Wall Street has had an impressive run in 2019, with all major market indexes racking up handsome returns year to date. The Dow Jones Industrial Average, the S&P 500 and the Nasdaq Composite have struck new highs on a record number of occasions and look to be on course to finish the year on a strong note.
While equities tumbled early this month on news that President Donald Trump is expected to delay any U.S.-China trade deal until after the 2020 presidential elections and weak U.S. manufacturing numbers, blockbuster U.S. job data in the form of a robust November's non-farm payrolls report provided a thrust to the stock markets.
Moreover, U.S. indexes soared last Thursday with all three rocketing to record highs on news that Washington and Beijing are closing in on an initial trade deal. A decisive electoral win for British prime minister Boris Johnson in the U.K. general elections also triggered the rally.

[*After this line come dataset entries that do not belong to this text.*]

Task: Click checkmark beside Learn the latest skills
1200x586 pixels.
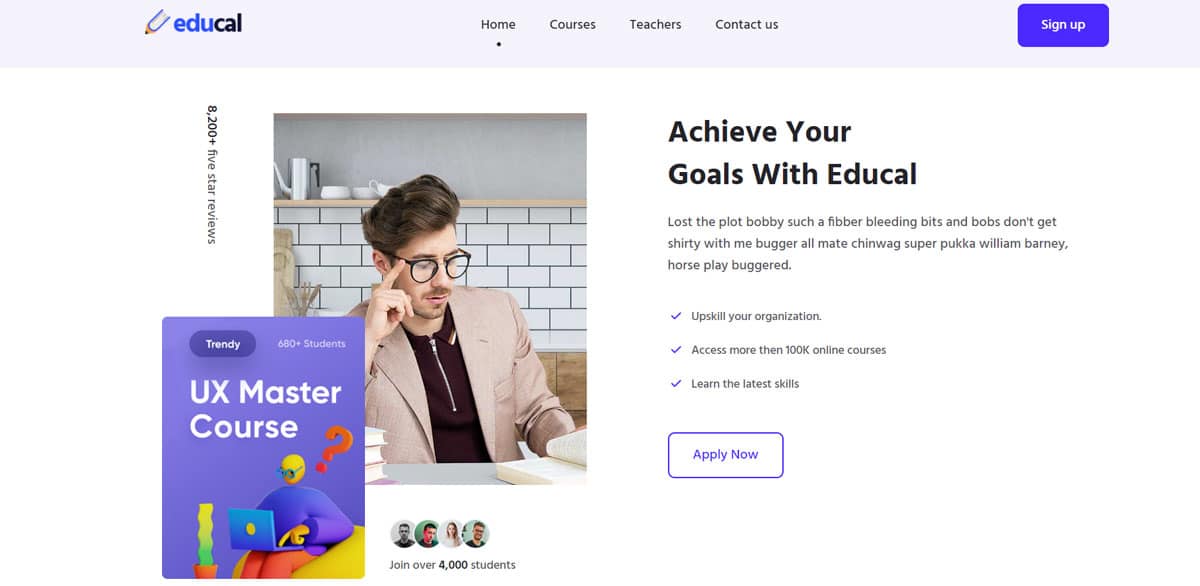Action: click(x=676, y=384)
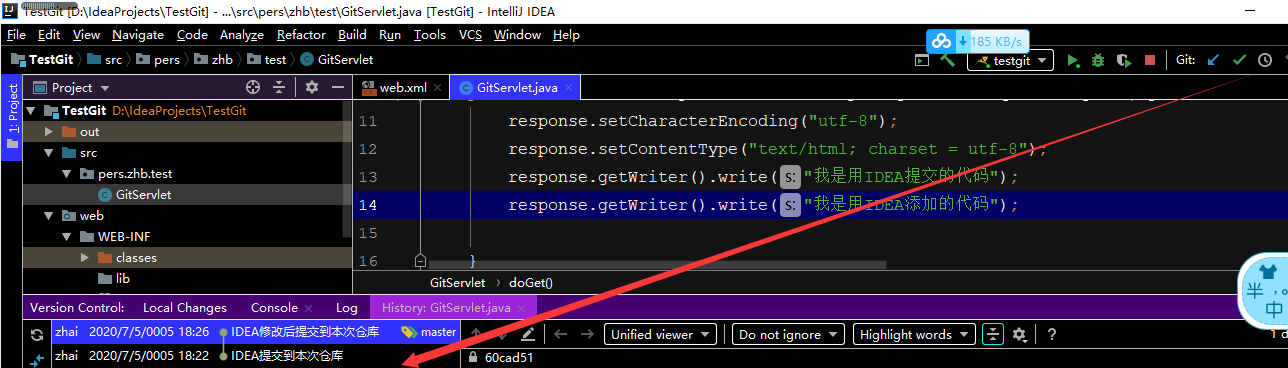Image resolution: width=1288 pixels, height=368 pixels.
Task: Start debugging with the bug icon
Action: tap(1098, 60)
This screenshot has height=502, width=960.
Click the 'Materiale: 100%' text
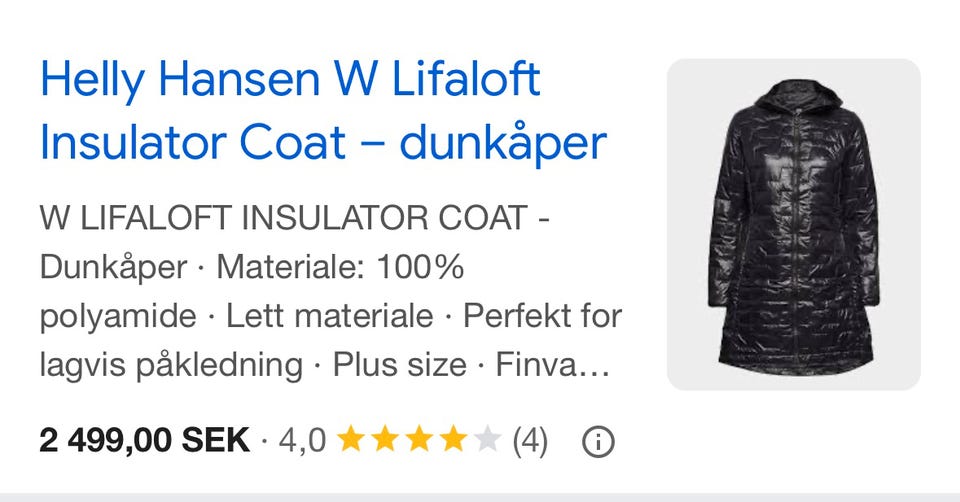click(340, 267)
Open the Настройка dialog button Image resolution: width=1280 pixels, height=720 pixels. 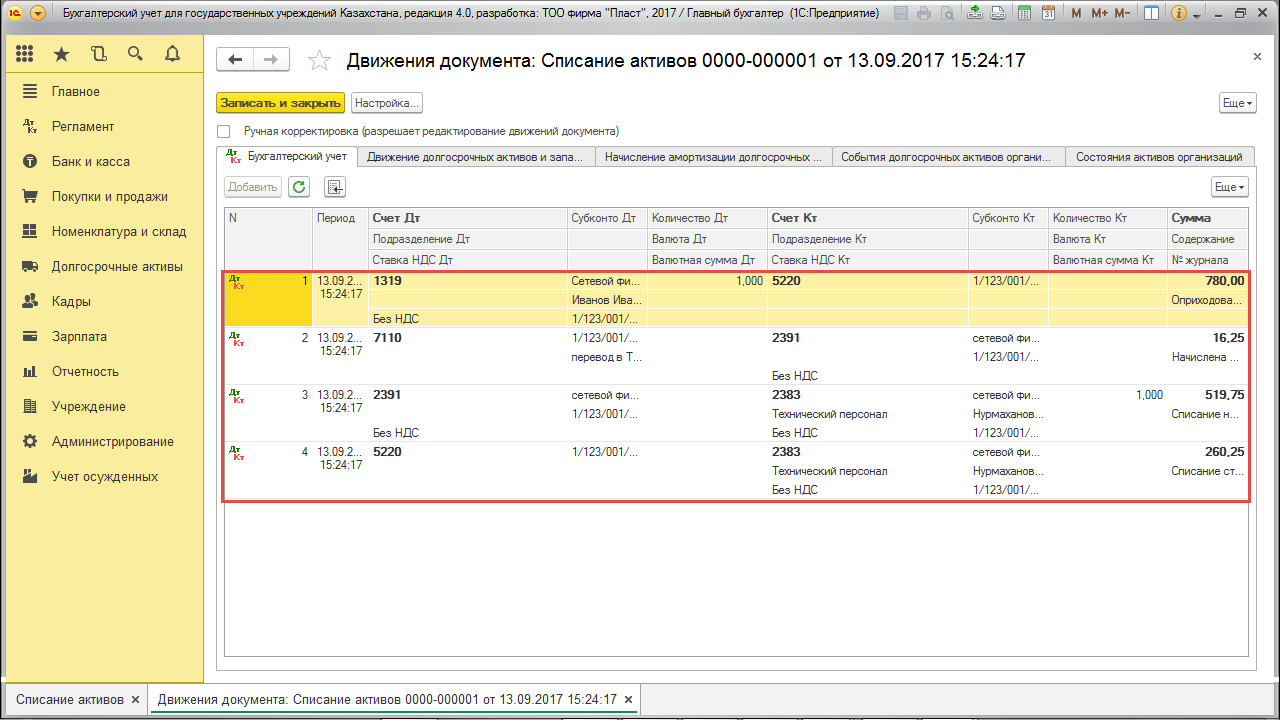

The victory clears the path for Brexit.
Indexes further cruised last Friday to fresh highs after the United States and China agreed to a phase one trade deal after months of negotiation on its terms. The deal averted the implementation of a new round of U.S. tariffs on around $160 billion of consumer goods from China including popular consumer products like smartphones, which were slated to kick in on Dec 15. China has also reportedly suspended its additional tariffs on U.S. goods that were supposed to take effect that same day.
Moreover, the United States will also slash its 15% tariff on about $120 billion of Chinese imports to 7.5%, the U.S. Trade Representative, Robert Lighthizer said on Friday. However, the existing 25% tariff will remain in place on about $250 billion worth of goods from China. The deal, which is expected to be signed in early January, also includes China’s commitment to purchase a significant amount of U.S. farm, energy and manufactured goods.
President Trump also said that the parties will start negotiation on the “Phase Two” deal immediately rather than waiting until after the 2020 elections. After an initial rally on the news of the deal, major indexes pared early gains due to lack of clarity on details.
The partial trade deal and more certainty surrounding Brexit post U.K. election results removes, at least for now, two major stumbling blocks that have largely constrained the global economy this year.
After a Spooky 2018, Indexes Look Set for a Strong Finish
The Dow Jones, which touched an intraday all-time high of 28,290.73 last Friday, has rallied around 21% year to date (as of Dec 13). The index has set multiple record closes so far this year.
The S&P 500 has also shined this year after a gloomy 2018, in which, it lost around 6%. The benchmark scaled a record high of 3,168.80 at closing on Dec 13. The S&P 500, which has gained from better-than-expected corporate earnings, optimism on the trade front and the U.S. Federal Reserve’s dovish approach this year, is now up roughly 26% this year.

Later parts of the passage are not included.